Editorial Newsletter
Spahn, SPIEGEL und schlechte Krisenkommunikation
Steffen Grimberg (Foto: privat)
Ist der Ruf erst ruiniert...
Auch heute stand Gesundheitsminister Jens Spahn wieder im Rampenlicht. In der Bundespressekonferenz fielen von ihm so ungemein erhellende Sätze wie „Nach heutiger Sicht haben wir mit den Beschlüssen vom 8. März schon die Linie überschritten...“ - gemeint war die, die das exponentielle Infektionsgeschehen vielleicht noch hätte aufhalten können. Der einstmalige CDU-Hoffnungsträger Spahn macht nach einem Jahr Krisenmanagement jedenfalls keine besonders krisenfeste Figur.
Was aber nicht besonders auffällt, wenn sich die Kanzlerin mit ihrer verkorksten „Osterruhe“ höchstselbst in den Staub wirft...und Ministerpräsidenten es ihr gleich handvollweise nachtun. Alle sind schuld, nicht nur der zuständige Minister. Verantwortung wird gemeinsam getragen, bloß keine zusätzliche Aufmerksamkeit auf Einzelne lenken. So funktioniert auch Spahns Krisenkommunikation als Gesundheitsminister.
Anders sieht das aus, wenn es über die öffentliche Person Jens Spahn hinausgeht. Gut, die SPIEGEL-Geschichte „Arbeitgeber von Spahns Ehemann verkaufte Masken an Gesundheitsministerium“ entpuppte sich schnell als heiße Luft. Allerdings nicht, weil Spahn sie aufgeklärt hätte. Spahn ließ das Gesundheitsministerium formal dementieren. Andere Journalist*innen recherchierten sauber die Hintergründe: Der Burda-Konzern hatte über eine Unternehmensbeteiligung in Fernost an der Beschaffung von FFP2-Masken mitgewirkt, alle Ausschreibungsregeln wurden eingehalten, keine überteuerten Preise gezahlt, keine Provisionen kassiert. Und vor allem: Spahns Ehemann Daniel Funke, der Burdas Hauptstadtrepräsentanz leitet, war überhaupt nicht involviert. Hätte Spahn also alles selbst abräumen können.
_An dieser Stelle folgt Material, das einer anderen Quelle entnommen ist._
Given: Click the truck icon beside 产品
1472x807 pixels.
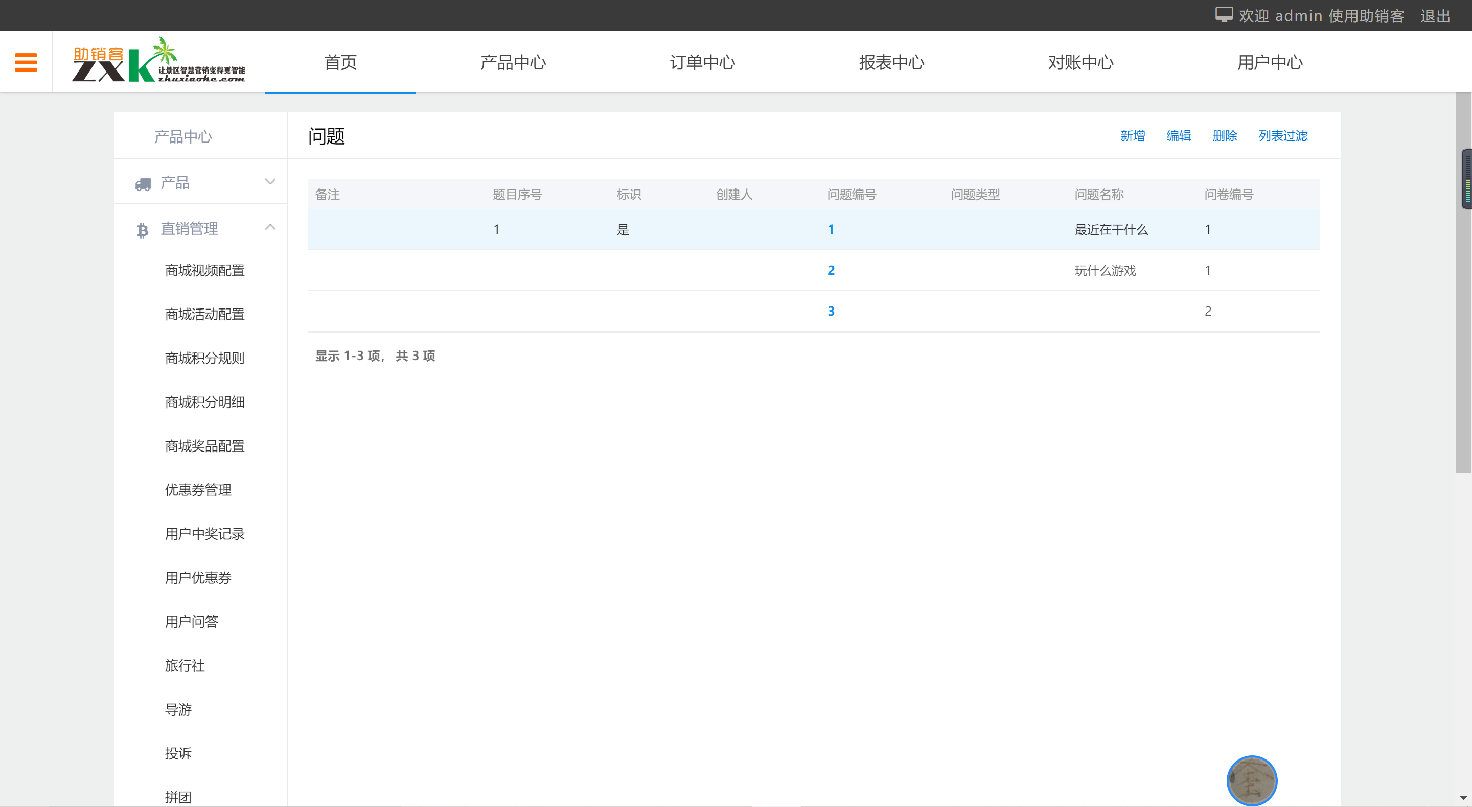Looking at the screenshot, I should 142,183.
Hat er aber nicht. Nicht der einzige Fall, bei dem sich mal wieder bewahrheitet, dass der Umgang mit einer Sache für die Wirkung oft entscheidender ist als die Sache selbst. Spahn möchte zum Beispiel nicht, dass der Kaufpreis einer Villa in der Zeitung steht, die er 2020 zusammen mit Daniel Funke in Dahlem gekauft hat. Journalisten - unter anderem vom Tagesspiegel - hatten aber beim zuständigen Grundbuchamt nachgefragt, die Antwort bekommen und veröffentlicht. Deshalb ging Spahn presserechtlich gegen den Tagesspiegel vor – und zog erst zurück, als nun alle Medien über den Streit – und den Villenkauf – berichteten.
Die Geschichte ging noch weiter: Seine Anwälte haben vom Grundbuchamt Angaben verlangt, wer aus den Medien das so genau wissen wollte. Macht sich nicht wirklich gut und riecht nach Einschüchterungsversuch. Ist außerdem auch völlig überflüssig: Wer zu Spahns diversen Immobiliengeschäften recherchiert, ist in schönster Regelmäßigkeit den üblichen verdächtigen Medien zu entnehmen.
Dass ein Minister des Bundes an solcher Recherche juristisch Anstoß nimmt, ist befremdlich. Und auch ziemlich dumm. Denn damit lenkt Spahn das Interesse erst recht auf seinen Haus- und zwei weitere Wohnungskäufe. Mal im Ernst: Würden sich wirklich so viele für Spahns Villa interessieren, wenn sein Verhalten nicht den Eindruck erwecken würde, da solle etwas im Verborgenen bleiben? Ach ja, und das Ding hat gut vier Millionen Euro gekostet. Und die Kreditfinanzierung hat die Sparkasse seines Wahlkreises übernommen, bei der er vor einigen Jahren noch im Verwaltungsrat saß.